*Aim*: Please rewrite the lines from the first one up to and including the line with "Action: [797, 1046]", replacing "This screenshot has" with "This image has" and changing nothing else.

(Rows of pointing data)
==================================================

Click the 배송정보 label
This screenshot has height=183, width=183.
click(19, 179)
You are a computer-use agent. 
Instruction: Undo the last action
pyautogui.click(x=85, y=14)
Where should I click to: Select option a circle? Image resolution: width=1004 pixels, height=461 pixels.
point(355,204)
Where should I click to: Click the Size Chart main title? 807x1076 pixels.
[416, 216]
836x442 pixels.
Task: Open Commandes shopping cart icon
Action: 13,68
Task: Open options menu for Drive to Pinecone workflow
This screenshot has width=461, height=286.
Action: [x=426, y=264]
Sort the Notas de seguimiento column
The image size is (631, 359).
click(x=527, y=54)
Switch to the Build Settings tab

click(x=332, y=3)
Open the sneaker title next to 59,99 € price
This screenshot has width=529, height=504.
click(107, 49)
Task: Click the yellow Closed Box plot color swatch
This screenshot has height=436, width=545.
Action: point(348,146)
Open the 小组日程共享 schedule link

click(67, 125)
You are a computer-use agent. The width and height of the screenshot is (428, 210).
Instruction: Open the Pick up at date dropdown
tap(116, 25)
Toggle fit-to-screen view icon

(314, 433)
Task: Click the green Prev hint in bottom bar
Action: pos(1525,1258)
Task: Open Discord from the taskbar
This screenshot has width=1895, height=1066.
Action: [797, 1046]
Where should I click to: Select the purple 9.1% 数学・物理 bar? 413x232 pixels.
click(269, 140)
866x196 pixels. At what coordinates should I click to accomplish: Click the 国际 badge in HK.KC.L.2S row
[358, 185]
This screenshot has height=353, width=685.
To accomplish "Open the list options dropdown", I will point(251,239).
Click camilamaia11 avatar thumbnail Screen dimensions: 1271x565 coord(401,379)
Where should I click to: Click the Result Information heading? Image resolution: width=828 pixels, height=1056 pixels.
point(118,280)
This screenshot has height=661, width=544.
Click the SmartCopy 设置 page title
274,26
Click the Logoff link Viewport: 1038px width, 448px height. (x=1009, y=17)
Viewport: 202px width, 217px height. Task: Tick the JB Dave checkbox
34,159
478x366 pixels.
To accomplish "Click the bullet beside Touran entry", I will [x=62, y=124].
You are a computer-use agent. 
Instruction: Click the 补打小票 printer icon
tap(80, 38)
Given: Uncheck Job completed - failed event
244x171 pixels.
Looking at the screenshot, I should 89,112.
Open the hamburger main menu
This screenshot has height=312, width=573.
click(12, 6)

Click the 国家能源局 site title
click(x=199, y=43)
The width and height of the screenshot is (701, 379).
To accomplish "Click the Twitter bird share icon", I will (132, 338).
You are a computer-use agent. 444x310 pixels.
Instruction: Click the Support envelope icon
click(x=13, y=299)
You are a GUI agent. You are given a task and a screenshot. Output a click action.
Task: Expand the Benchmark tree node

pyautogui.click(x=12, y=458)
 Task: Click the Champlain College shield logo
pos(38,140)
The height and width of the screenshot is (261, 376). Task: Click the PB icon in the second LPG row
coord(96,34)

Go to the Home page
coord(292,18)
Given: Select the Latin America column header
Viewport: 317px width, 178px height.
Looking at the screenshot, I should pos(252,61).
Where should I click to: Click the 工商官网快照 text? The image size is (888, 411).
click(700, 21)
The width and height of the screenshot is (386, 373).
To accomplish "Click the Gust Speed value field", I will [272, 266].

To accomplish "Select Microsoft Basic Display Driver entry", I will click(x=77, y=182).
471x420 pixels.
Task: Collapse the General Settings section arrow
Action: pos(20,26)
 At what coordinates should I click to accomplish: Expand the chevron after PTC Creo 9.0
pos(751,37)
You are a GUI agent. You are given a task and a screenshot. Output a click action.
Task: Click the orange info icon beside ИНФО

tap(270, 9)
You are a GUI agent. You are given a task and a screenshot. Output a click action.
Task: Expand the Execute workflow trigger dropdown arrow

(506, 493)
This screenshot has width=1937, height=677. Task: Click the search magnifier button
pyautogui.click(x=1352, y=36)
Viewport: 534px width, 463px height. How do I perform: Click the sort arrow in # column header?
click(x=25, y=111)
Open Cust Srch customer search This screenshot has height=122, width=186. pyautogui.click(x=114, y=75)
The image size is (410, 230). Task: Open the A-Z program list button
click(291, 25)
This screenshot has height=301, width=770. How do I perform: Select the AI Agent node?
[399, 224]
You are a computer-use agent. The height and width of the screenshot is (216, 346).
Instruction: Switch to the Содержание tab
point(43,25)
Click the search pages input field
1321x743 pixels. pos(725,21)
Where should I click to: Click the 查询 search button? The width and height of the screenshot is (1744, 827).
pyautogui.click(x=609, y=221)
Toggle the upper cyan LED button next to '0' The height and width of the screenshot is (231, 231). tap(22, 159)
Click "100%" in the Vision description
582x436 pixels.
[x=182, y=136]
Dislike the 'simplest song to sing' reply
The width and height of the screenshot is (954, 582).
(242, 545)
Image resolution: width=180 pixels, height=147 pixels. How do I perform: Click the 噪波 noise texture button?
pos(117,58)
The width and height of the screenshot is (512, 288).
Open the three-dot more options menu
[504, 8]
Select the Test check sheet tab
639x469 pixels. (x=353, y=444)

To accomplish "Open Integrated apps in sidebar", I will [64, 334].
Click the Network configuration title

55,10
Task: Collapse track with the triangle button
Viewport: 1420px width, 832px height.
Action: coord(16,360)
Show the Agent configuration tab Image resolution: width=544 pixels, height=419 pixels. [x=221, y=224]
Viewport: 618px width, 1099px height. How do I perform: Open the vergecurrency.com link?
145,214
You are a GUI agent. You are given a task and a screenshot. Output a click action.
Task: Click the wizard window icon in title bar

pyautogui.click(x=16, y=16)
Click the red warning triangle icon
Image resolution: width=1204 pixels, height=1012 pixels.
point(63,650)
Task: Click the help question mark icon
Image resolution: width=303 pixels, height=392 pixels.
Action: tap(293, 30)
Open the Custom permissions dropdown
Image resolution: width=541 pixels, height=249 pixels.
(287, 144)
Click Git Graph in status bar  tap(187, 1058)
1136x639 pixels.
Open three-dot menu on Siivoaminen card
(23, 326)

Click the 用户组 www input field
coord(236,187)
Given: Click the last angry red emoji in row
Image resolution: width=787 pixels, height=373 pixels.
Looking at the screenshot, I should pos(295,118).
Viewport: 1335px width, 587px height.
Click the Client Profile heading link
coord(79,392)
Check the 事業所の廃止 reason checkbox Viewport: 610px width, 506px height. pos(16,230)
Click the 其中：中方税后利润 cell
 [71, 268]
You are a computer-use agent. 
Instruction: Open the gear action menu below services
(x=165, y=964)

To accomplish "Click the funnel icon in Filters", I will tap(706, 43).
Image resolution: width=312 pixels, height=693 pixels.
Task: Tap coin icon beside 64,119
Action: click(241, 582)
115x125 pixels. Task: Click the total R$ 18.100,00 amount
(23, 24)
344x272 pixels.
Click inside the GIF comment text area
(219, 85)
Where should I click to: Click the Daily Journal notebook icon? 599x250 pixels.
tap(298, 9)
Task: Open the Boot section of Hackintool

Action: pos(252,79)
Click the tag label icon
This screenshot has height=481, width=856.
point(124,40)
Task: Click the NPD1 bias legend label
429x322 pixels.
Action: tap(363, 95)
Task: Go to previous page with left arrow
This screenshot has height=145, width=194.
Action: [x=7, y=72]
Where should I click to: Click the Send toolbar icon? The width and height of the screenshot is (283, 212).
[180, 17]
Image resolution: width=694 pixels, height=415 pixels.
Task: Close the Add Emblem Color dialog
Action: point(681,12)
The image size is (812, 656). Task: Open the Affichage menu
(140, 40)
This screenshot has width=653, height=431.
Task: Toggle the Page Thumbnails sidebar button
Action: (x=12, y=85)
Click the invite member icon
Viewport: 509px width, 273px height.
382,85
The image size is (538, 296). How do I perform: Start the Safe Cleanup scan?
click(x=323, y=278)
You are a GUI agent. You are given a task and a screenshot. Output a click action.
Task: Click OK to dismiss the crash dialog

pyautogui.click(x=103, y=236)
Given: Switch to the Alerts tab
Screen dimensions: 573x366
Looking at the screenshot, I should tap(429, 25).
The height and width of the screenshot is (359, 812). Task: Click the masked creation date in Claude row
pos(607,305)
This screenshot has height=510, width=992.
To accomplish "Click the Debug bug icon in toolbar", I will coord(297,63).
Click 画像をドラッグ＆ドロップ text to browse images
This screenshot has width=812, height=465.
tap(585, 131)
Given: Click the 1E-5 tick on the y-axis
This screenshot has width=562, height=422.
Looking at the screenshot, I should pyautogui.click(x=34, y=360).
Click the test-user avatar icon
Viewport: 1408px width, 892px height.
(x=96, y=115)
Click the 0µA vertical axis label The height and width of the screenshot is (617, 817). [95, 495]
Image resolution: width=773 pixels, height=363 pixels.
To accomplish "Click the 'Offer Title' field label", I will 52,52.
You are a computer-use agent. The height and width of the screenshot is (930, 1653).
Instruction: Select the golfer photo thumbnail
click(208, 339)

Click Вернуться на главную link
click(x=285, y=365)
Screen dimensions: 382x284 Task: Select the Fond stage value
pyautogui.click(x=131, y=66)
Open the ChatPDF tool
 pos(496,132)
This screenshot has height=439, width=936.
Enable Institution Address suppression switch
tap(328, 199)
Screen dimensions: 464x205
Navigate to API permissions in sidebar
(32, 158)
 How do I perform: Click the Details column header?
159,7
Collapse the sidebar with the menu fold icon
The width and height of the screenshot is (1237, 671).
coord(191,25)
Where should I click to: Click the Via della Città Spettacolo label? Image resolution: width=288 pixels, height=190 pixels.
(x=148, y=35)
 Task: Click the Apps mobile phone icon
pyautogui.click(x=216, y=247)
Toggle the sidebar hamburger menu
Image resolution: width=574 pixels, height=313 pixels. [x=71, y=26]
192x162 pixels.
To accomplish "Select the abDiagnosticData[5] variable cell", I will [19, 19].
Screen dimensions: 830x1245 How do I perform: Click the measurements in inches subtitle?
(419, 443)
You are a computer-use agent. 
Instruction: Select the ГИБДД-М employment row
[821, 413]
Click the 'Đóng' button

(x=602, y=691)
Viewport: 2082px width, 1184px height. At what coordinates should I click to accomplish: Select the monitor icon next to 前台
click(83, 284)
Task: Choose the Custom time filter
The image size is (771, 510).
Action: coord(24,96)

==================================================

*Response to this exercise*:
Click the 배송정보 label
This image has height=183, width=183.
click(19, 179)
You are a computer-use agent. 
Instruction: Undo the last action
pyautogui.click(x=85, y=14)
Where should I click to: Select option a circle? Image resolution: width=1004 pixels, height=461 pixels.
point(355,204)
Where should I click to: Click the Size Chart main title? 807x1076 pixels.
[416, 216]
836x442 pixels.
Task: Open Commandes shopping cart icon
Action: 13,68
Task: Open options menu for Drive to Pinecone workflow
This image has width=461, height=286.
Action: [x=426, y=264]
Sort the Notas de seguimiento column
The image size is (631, 359).
click(x=527, y=54)
Switch to the Build Settings tab

click(x=332, y=3)
Open the sneaker title next to 59,99 € price
This image has width=529, height=504.
click(107, 49)
Task: Click the yellow Closed Box plot color swatch
This image has height=436, width=545.
Action: point(348,146)
Open the 小组日程共享 schedule link

click(67, 125)
You are a computer-use agent. The width and height of the screenshot is (428, 210).
Instruction: Open the Pick up at date dropdown
tap(116, 25)
Toggle fit-to-screen view icon

(314, 433)
Task: Click the green Prev hint in bottom bar
Action: pos(1525,1258)
Task: Open Discord from the taskbar
This image has width=1895, height=1066.
Action: [797, 1046]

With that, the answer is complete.